Tom nodded at the lone toll worker, and the wooden arm lifted without any money changing hands. Most of the tolls were automated with electronic eyes scanning cars for their pass, but one still kept a living, breathing human for the people who refused to give into the static-crackling conveniences of the modern world. Somewhere in the middle between the automated and the luddites was Tom, a man who simply believed he didn’t have to pay.

“Just tell me now,” Helena said, trying to keep her voice from slipping into a whine. “Is it good news or bad news?”

“Helena, if it was bad news, I would have told you already.”

“Is it about you and Genevive ?”

“Christ on a crutch, kid. You still think something’s happening there?”

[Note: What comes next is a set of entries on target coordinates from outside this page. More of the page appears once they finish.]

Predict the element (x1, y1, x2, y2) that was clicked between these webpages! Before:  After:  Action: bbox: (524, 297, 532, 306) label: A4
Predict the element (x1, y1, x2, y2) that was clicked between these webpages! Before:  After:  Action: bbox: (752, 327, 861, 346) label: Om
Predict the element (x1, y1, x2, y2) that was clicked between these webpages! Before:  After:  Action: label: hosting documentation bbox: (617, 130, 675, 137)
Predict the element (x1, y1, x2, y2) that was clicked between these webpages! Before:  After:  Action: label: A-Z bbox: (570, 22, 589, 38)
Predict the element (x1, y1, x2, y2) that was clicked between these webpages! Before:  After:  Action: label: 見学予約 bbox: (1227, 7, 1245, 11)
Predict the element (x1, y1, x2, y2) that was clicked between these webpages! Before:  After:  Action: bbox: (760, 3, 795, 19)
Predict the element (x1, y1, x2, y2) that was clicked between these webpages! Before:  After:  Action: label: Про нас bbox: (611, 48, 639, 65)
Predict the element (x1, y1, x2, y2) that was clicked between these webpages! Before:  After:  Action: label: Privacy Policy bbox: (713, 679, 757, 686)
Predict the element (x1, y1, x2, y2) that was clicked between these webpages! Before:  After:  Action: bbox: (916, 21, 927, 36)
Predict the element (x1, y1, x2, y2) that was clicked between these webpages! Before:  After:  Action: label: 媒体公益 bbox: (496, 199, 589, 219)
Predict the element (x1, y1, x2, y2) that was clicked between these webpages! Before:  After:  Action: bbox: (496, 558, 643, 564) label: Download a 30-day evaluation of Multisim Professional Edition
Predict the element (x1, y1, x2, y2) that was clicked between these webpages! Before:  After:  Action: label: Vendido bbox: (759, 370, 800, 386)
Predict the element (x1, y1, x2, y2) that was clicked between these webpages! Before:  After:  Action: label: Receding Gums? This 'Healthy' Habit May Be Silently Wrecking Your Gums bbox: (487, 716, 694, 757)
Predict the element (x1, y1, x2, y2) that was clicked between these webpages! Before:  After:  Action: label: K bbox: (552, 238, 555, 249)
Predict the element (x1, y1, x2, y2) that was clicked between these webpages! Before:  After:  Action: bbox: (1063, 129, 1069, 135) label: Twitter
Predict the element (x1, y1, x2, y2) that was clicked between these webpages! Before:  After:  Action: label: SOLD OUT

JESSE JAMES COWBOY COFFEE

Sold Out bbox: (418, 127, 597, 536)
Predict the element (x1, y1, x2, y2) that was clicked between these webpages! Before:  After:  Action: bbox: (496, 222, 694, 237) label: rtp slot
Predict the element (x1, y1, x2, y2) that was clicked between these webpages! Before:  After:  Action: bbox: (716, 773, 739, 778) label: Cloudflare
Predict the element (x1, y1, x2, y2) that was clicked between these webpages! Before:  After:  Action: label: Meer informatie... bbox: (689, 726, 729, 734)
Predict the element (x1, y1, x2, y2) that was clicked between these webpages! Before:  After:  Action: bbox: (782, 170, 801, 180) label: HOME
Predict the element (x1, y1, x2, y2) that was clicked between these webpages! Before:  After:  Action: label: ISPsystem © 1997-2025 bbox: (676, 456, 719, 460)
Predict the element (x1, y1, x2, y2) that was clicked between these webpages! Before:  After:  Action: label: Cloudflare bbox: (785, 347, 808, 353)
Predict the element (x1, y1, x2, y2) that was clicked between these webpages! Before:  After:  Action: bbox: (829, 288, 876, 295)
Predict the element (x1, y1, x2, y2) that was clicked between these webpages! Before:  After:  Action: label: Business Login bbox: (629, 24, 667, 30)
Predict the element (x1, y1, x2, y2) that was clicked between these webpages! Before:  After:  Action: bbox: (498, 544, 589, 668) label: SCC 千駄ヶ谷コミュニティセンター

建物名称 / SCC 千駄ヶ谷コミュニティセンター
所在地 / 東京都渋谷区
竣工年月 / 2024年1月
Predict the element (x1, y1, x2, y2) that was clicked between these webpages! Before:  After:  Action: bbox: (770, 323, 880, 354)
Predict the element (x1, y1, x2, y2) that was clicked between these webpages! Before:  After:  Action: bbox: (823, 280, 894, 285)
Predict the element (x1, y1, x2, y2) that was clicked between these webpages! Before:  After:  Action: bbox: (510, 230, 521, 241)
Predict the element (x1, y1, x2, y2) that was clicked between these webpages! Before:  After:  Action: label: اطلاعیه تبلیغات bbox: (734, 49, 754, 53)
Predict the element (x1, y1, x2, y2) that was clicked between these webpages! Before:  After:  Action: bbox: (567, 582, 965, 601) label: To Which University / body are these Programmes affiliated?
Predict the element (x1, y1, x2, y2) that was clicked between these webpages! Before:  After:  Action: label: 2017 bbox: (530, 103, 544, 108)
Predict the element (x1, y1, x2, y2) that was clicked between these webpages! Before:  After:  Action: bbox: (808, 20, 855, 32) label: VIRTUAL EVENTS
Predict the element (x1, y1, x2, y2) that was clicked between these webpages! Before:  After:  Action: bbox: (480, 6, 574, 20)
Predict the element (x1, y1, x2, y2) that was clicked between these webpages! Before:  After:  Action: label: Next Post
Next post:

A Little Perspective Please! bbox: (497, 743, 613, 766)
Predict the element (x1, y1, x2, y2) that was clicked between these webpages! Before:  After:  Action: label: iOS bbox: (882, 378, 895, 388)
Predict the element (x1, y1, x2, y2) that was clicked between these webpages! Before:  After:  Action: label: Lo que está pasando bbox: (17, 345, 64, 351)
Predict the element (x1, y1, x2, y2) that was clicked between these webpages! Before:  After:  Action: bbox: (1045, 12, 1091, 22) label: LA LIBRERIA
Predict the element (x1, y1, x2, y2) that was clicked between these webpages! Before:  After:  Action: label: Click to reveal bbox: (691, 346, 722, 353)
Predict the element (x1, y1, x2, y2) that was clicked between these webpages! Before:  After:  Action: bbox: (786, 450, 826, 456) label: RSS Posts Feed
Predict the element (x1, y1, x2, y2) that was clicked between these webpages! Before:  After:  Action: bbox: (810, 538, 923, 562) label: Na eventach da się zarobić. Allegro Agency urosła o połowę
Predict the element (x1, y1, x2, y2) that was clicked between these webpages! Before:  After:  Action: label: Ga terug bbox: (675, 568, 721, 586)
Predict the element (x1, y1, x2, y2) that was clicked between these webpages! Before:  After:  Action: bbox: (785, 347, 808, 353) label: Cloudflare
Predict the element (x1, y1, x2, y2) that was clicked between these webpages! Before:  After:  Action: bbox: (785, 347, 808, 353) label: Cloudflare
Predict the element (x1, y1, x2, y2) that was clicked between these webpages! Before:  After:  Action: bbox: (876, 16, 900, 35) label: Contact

Helena shrugged as they moved in jerky waves of traffic through stop lights and bus lanes. The city was more congested every time they came in. Helena liked it that way; she liked the way it seemed like there was never enough room for everyone to be there yet San Franciscans acted as if everyone could fit in. It had yet to occur to her that they meant the term differently than she did.

The two of them got to the restaurant fifteen minutes before their reservation. For a man who didn’t want people to be comfortable, Tom didn’t enjoy making others wait. He thought it rude, unprofessional. The concept of him having a firm moral compass tickled Helena in a way she couldn’t explain. Mainly because she knew full well that her father was not the most law-abiding man in the world.

A valet took the keys and sank into the bucket seat behind the wheel of the convertible. He winked at Helena as he accelerated forward and disappeared over the other side of a hill before she even took stock of what had happened.